Indeed, the genre has developed a dubious reputation. But is it all bad? While every reality-TV show is likely to endure some level of skepticism and/or criticism, there are many that also inspire viewers. The following are a few examples of positive aspects to emerge from this genre.
“The Biggest Loser,” a reality show that began in 2004, has inspired many Americans to be more health conscious and work harder for their goals.
At 233 pounds, Shelley, Idaho, native Kaylee Kinikini religiously watched the show with her father, Moses, often talking about their dream to one day be on it.
Although Kinikini didn’t believe her dream would become reality, a health scare for Moses pushed the two to audition for season 11 — and they made it.
The Kinikinis journey to weight loss was difficult, but with the support of family and friends back home, in addition to their trainers and teammates on the ranch, it proved to be a rewarding experience.
“The show was definitely a lot of hard work, but if you’ve seen it you know you’re going to be beaten down,” Kinikini said. “The really hard part is being away from family while making those big life changes.”
Kinikini felt inspired by the many letters she received from family and friends telling her to keep up the good work.
It wasn’t until she went home, however, that she understood what an inspiration she had been to those who hadn’t been on the show with her.

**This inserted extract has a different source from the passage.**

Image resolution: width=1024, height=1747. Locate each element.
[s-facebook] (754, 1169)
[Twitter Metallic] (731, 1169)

“It was amazing to me to have people come up to me and thank me for this experience and for giving them hope,” Kinikini said. “That is the biggest thing I cherish is that I can affect somebody for the better.”

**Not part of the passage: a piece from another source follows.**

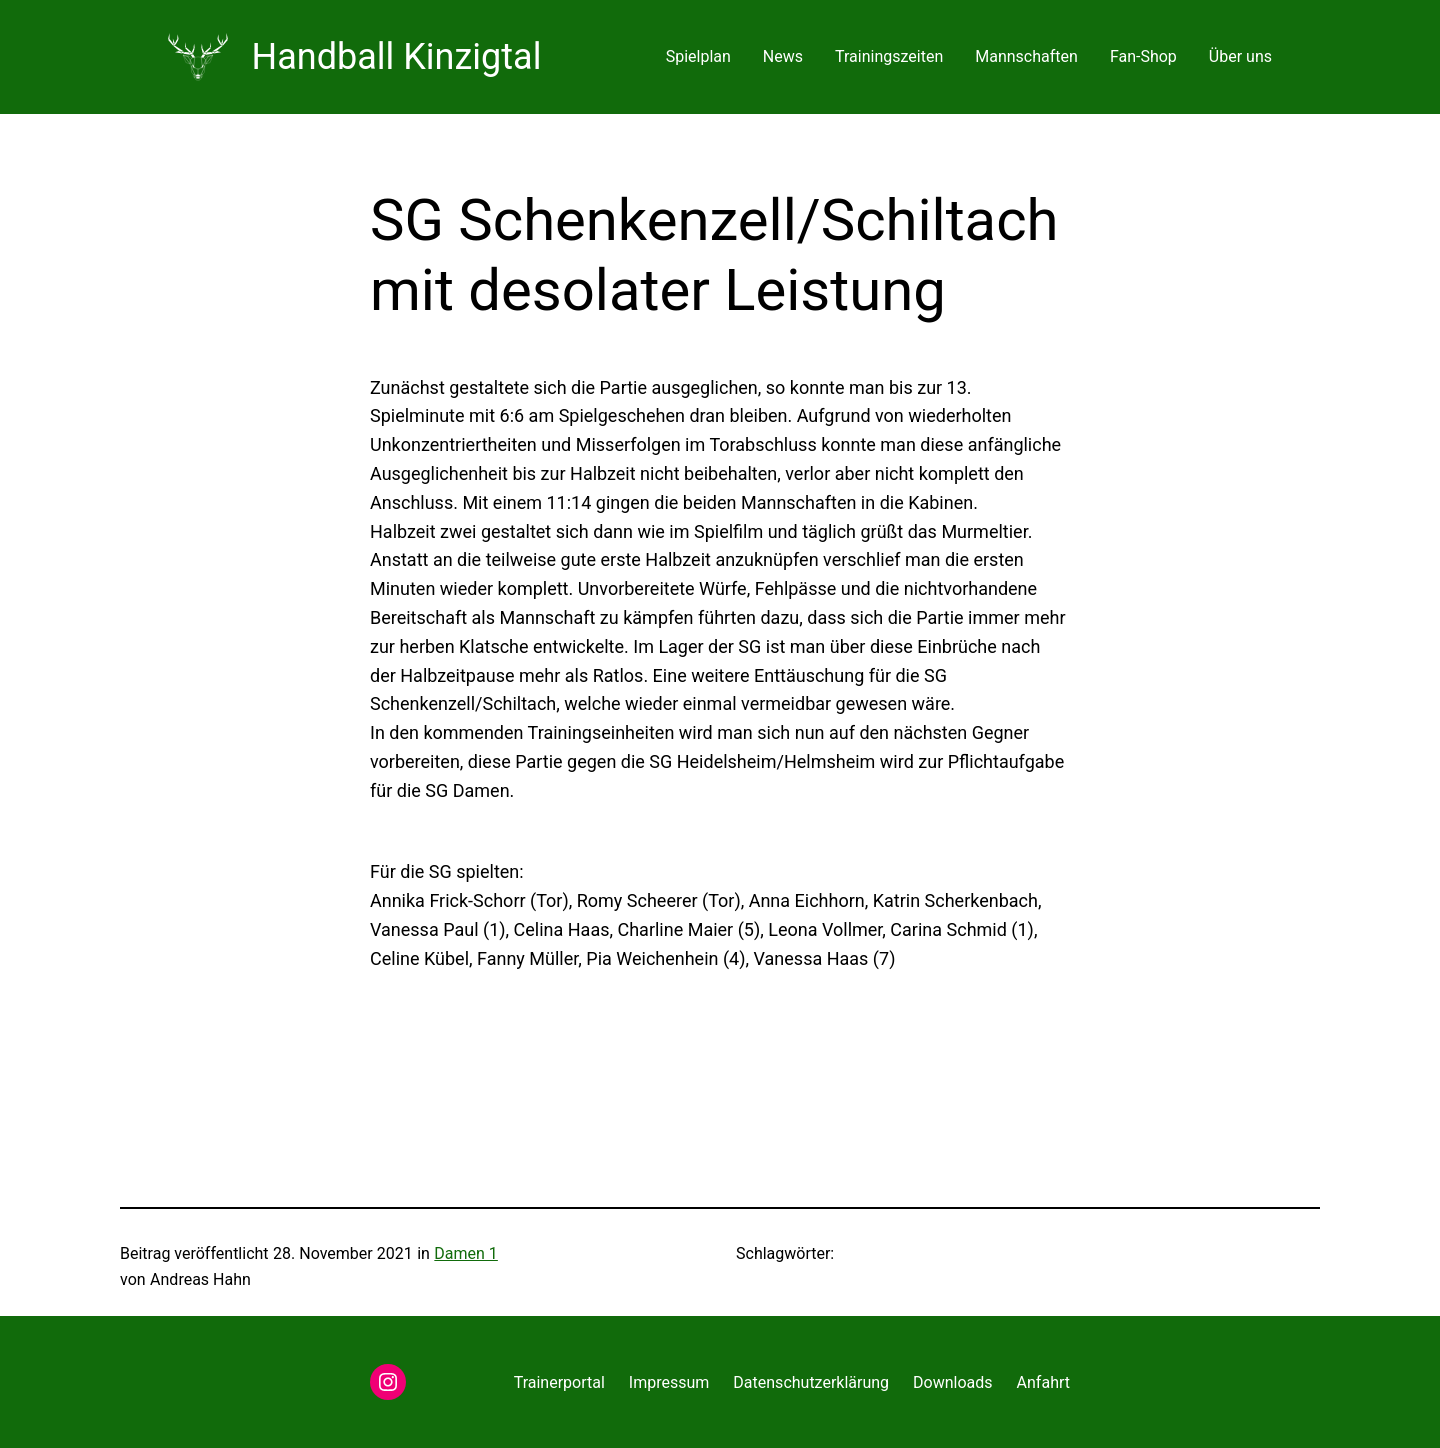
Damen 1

Kinikini lost a total of 54 pounds on the ranch, weighing 179 pounds when she left the show.
Like many reality TV shows, “The Biggest Loser” is founded on competition, although it’s generally more kind-spirited than most.
“It was so nice to celebrate with each person, because you could see how much it meant to them when they hit a big milestone or accomplished something they never thought they could,” Kinikini said.
She describes “The Biggest Loser” as being, for the most part, a non-scripted show.
“Even though some of the competition or weigh-ins are presented more dramatically than they actually are, the emotions and tears people shed are very real,” Kinikini said.
While it may look like the toughest part is over when the contestants leave the show for the real world, the hard work has only begun. According to Kinikini, going home is the hardest part for most contestants because they are then surrounded by real life, unhealthy habits and time-consuming activities.